Shiraz

Una copa de vino shiraz sobre la alfombra en esta mañana tarde o noche en la ciudad. La paranoia que me ha generado la lectura voraz de la nota roja me ha llevado a encerrarme en una ostra llamada Distrito Federal ante el temor a ser ejecutado por un sombrerudos armados en un descampado de un pueblo olvidado en la nada de un país que todos llaman México.  El discurso oficialista de un régimen que ha desatado una guerra de 15 años   que dejará 200 mil muertos regados por todo el territorio. En la televisión los noticieros están saturados de muertos y tragedia. Imposible -se lo has dicho a  ella- hallar 10 segundos de tregua por eso mejor apagas la televisión enciendes un cigarro y subes a la azotea roja y te quedas el resto de la tarde… pero vuelves a tu copa de vino shiraz.  Me pierdo en el diseño mismo de las reticulas de tiempo en forma de música.
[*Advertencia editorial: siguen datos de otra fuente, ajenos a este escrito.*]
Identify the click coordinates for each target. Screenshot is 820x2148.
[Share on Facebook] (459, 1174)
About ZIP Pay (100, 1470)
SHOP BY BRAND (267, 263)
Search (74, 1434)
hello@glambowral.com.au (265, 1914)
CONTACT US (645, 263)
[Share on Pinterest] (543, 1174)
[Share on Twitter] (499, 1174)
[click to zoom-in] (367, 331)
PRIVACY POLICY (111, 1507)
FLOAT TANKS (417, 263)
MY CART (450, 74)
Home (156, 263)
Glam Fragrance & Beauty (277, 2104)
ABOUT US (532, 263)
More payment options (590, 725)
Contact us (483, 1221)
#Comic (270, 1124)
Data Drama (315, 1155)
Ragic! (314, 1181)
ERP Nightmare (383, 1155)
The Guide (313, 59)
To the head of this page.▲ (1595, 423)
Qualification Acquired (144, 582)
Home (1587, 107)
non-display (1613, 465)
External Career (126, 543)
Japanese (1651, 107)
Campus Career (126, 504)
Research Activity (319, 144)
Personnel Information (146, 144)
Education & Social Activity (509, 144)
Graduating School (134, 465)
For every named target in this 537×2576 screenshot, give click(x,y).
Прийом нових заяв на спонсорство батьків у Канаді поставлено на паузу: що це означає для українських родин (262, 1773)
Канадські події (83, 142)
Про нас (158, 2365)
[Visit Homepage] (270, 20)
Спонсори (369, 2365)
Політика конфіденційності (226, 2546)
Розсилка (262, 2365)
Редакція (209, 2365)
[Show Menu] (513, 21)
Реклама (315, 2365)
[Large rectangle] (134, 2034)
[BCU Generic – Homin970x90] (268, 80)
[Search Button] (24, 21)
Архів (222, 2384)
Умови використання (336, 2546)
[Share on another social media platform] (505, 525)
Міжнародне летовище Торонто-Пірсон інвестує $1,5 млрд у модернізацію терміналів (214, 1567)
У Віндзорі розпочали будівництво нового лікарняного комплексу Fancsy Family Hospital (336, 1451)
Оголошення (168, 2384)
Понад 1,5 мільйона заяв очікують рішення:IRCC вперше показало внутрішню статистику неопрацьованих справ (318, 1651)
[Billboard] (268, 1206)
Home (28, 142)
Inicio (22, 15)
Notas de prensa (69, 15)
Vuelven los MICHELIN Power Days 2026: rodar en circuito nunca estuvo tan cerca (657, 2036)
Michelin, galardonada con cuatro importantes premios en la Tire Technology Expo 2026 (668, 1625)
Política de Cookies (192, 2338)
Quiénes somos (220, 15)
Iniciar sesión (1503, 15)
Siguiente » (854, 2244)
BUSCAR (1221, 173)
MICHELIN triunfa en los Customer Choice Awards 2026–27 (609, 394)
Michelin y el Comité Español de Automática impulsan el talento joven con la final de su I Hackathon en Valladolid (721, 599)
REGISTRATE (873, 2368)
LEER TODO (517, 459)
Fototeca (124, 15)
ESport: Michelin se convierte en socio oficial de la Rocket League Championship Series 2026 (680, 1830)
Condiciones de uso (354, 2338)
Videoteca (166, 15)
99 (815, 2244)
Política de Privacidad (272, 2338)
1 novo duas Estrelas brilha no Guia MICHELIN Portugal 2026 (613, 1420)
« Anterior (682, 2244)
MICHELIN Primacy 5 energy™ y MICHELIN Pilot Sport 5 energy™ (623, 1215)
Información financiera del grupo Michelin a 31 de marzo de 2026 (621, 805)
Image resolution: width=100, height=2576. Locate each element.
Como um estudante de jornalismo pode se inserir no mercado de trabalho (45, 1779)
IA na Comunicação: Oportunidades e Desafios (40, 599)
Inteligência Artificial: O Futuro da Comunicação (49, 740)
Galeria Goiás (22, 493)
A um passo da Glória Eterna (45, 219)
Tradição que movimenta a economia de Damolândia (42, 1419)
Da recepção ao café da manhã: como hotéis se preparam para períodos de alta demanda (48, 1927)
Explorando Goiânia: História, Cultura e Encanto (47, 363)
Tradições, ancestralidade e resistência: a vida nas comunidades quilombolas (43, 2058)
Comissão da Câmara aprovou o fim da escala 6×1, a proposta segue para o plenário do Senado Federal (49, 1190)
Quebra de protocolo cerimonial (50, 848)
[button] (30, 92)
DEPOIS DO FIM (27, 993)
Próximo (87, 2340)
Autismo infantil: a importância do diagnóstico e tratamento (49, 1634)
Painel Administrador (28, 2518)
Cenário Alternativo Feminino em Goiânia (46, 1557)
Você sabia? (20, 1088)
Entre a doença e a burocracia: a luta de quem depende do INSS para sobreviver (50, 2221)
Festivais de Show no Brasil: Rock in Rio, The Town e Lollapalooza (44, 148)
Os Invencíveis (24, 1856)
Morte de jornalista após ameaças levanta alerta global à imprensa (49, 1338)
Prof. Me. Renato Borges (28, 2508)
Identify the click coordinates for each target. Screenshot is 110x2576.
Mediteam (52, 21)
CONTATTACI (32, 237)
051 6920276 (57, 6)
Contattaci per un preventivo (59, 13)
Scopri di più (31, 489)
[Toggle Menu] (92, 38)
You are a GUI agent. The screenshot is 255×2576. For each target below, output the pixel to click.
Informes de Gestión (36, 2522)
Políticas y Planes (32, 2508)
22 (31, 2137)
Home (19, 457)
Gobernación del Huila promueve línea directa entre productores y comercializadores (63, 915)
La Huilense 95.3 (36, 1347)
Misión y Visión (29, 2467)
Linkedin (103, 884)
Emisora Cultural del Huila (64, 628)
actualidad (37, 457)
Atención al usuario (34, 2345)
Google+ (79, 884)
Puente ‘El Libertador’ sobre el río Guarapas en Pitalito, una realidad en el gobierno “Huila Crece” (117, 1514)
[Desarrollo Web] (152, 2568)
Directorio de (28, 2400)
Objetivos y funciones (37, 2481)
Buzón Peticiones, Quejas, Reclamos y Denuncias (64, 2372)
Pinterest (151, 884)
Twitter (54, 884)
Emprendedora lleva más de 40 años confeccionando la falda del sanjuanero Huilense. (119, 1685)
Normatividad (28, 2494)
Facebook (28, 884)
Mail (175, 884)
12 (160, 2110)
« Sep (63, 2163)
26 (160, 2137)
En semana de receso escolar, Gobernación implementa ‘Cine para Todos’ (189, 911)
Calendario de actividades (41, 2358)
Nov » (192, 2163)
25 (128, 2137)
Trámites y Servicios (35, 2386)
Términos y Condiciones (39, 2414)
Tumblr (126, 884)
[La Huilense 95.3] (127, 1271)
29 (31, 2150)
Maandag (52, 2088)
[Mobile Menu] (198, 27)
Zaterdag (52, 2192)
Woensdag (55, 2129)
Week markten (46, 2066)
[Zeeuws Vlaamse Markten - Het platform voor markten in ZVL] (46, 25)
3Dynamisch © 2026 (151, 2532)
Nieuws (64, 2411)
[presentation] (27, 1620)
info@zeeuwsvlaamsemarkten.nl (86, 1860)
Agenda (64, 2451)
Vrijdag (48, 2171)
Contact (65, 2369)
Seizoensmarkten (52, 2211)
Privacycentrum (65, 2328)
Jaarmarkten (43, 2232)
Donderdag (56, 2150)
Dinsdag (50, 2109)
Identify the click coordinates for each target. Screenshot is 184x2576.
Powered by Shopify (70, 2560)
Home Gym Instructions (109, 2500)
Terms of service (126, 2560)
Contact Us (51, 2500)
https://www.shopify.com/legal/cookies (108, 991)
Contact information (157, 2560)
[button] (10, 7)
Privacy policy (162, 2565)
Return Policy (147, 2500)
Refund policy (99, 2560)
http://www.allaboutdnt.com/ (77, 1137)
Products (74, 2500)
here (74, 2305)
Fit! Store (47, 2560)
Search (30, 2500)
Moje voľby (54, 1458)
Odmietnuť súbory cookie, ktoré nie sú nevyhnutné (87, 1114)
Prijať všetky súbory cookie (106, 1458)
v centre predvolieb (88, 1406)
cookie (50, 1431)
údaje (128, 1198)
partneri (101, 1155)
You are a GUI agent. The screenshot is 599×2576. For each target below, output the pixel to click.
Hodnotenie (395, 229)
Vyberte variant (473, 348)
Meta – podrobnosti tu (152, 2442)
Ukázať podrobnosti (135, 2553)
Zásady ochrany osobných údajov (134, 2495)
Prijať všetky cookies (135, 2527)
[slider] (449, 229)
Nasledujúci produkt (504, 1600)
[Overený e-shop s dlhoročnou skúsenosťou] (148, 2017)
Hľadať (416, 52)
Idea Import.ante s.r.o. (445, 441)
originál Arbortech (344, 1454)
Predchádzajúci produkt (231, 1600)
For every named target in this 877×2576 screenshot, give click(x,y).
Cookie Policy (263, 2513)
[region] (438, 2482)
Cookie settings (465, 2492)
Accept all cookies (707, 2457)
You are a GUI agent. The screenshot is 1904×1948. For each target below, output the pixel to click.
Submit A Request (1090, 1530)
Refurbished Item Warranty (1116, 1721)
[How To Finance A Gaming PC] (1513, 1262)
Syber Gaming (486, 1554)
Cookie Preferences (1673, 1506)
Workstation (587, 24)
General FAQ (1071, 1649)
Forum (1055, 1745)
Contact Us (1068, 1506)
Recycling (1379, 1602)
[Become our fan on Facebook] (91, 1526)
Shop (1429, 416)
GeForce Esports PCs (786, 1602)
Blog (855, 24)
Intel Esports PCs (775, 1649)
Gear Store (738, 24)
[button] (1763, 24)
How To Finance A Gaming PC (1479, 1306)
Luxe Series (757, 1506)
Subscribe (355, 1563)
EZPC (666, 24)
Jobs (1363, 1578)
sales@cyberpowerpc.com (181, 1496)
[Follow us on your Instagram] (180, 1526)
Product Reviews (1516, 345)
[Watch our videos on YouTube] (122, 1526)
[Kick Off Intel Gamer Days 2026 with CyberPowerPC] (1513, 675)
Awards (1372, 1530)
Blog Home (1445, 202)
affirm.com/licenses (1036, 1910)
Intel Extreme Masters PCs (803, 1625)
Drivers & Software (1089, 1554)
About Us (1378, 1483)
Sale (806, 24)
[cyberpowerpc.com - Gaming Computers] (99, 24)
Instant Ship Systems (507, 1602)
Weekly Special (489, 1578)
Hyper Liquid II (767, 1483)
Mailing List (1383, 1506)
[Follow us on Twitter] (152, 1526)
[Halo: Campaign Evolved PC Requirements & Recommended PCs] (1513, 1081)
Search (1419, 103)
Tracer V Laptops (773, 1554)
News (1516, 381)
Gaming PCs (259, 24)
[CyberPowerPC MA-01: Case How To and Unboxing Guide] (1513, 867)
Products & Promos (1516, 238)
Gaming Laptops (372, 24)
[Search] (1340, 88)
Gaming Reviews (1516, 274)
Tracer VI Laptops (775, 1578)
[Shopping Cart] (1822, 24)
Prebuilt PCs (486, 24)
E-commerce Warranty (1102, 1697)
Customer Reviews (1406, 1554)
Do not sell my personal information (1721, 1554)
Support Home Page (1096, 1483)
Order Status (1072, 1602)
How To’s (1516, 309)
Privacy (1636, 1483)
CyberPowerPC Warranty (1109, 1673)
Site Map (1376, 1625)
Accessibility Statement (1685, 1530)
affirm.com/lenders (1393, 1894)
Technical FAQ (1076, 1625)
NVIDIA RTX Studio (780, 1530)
Un fotógrafo tuvo la genial idea de nombrarlos “instantes decisivos”, como si no fueran, fenomenologicamente, decisivos.  Pilotea por mi mente el encuentro de dos personas desconocidas en un café de la Condesa. Uno de ellos le dice al otro “qué casualidad verte” y mientras lo expresa usa una sonrisa que podría calificarse de agradable, casi creíble, pero a final de cuentas fingida. Lo expresa mientras el halagado se evapora en una nube de elogios ante mí, a dos metros de distancia entre el humo y una infusión oscura y caliente en una tarde brillante y despejada.  Una cosa es que muchos estén por mero accidente y otra es que todo sea casual. Conserar que la mera suceción de accidentes sin sentido es la columna vertebral de proyectos de vida también sería decir que todo es un mecanismo que no busca un fin y que en sí mismo no genera conciencia ni transformación.  Casualidad es lo que experimentan los zombies. Doy una fumada; de pronto ya no los escucho. Sólo veo que mueven sus manos pero no los oigo. Como si alguien se hubiera lentado y bajado el volumen a eso que se llama realidad y me dejara en medio de ese escenario… Una imagen; luego otra… La emergencia en las plantas atómicas de Fukushima, Japón, y la lluvía de nieve nuclear que caen en el Buenos Aires del Eternauta en los años 50 se sobreponen en una sola fotografía mental y desnuda la verdadera condición del ser humano: desprotección ante los fenómenos que lo rebasan y  destruyen, pero de eso quiero hablarles luego.